None of this saves any time and usually wastes it, since it stirs up paranoia where none was otherwise warranted. It's a fun toy that gives the appearance of being productive when all it's actually doing is generating literally endless busywork. Good for justifying your SOC budget I suppose.
But in the end nobody wants to pay a quarter-million dollars for a black box that just sits there quietly-- if it's not constantly drawing attention to itself and all the badness it's pretending to find, you're not going to have any reason to renew the license.
"Renew it? Why? This thing didn't find anything at all last year."
At a previous tech support position, I collaborated with a data scientist to create a predictive alert system based on system notification data. It would monitor the quantity of noise from each interface on the network and alert on anomalies in Slack. The only issue was that it didn't work - we saw only false positive noise, and it sat quiet during actual incidents. It would be interesting to see another team's attempts, and what different design choices they make.
Another problem of anomaly detection is that they do not provide any (domain specific) explanation for why the system thinks it is an anomaly. The system also does not say what to do in this situation, which means that such anomalies are not actionable findings. Therefore I think anomaly detection should be used as a pre-processing step which generates input for some other other components of the system.
I do, with others, a lot of ML anomaly detection in the cyber security context. Deeply has interesting ideas, especially the encoded logs via lstm. The work was presented at a workshop at NIPS 2017.
One of the interesting facts we ve been able to measure empirically over the past few years is that the statistical anomalies' scores magnitude as reconstruction error are uncorrelated with the criticality of the anomaly in terms of security / threat.

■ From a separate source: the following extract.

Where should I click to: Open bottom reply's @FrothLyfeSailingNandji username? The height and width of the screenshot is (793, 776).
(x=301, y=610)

This means that in practice SOC operators need to label on top of the anomaly detection and a supervised model can do the reranking after a while.

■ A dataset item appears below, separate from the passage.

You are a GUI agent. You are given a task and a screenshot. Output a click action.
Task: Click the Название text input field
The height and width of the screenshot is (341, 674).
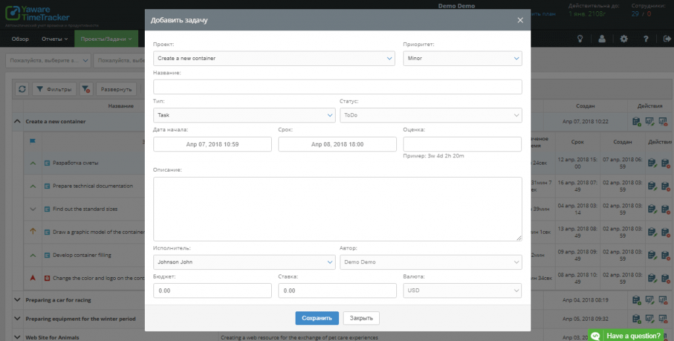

This is an interesting paper, but it sort of sidesteps one of the harder problems in generalized machine learning for log analysis:
> As shown by several prior work [9, 22, 39, 42, 45], an effective methodology is to extract a “log key” (also known as “message type”) from each log entry. The log key of a log entry e refers to the string constant k from the print statement in the source code which printed e during the execution of that code.
So if you're looking for a way to apply this to log data that varies wildly, like site access logs, you still have the difficult problem of converting the URIs to the numeric vectors needed by ML algorithms without losing the significant parts of the input.

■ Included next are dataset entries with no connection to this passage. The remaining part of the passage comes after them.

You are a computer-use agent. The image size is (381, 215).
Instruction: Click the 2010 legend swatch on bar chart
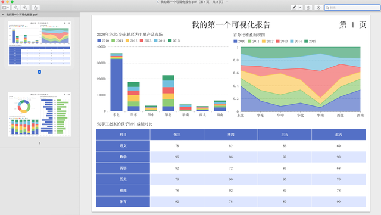(x=99, y=41)
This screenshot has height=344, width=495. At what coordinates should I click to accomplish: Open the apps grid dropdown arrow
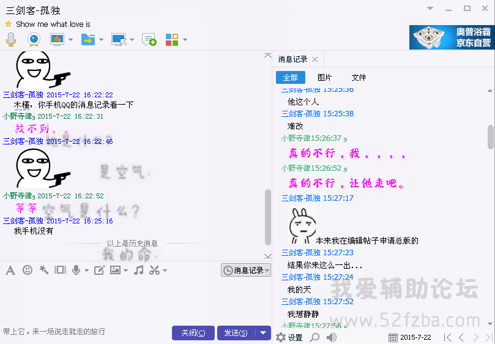pos(185,40)
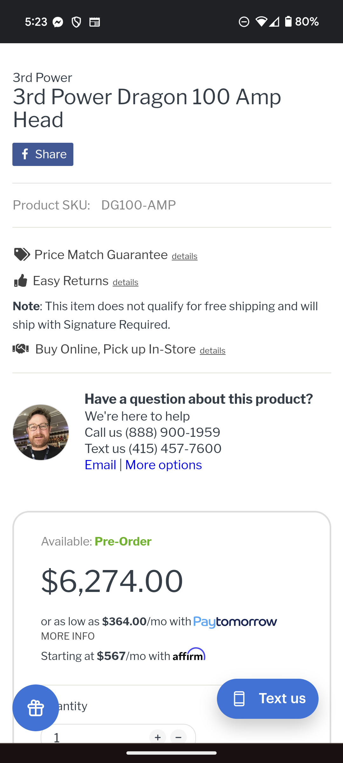
Task: Open More options contact link
Action: tap(164, 465)
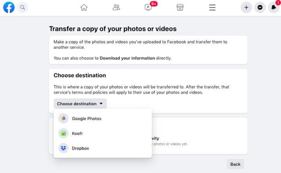Click the plus Create button

click(x=246, y=7)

It allows for using different algorithms like one class SVM or MDS (including custom algorithms). It also allows for defining custom domain specific features as integral part of its analysis engine. In particular, for log analysis, frequencies of various event types have been generated.
The authors are using their own Spell tool to parse syslog files into patterns that represent the fixed part of printf-like log statement. Is the source of that available? At the heart of this is a tree-based construction that is not well explained.
Has anyone in real production systems benefit from anomaly detection of logs ? I have usually converted some of the important events in logs to metrics and alerted users based on simple moving averages / spikes etc. I have usually started with alerts from system level metrics and then checked the logs. Applying Anomaly detection to logs directly hasn't worked for me yet.
This breaks the HN guidelines, which ask you not to post shallow dismissals. Better options would be either to factually explain what the problems are, so that people can learn something, or not to post.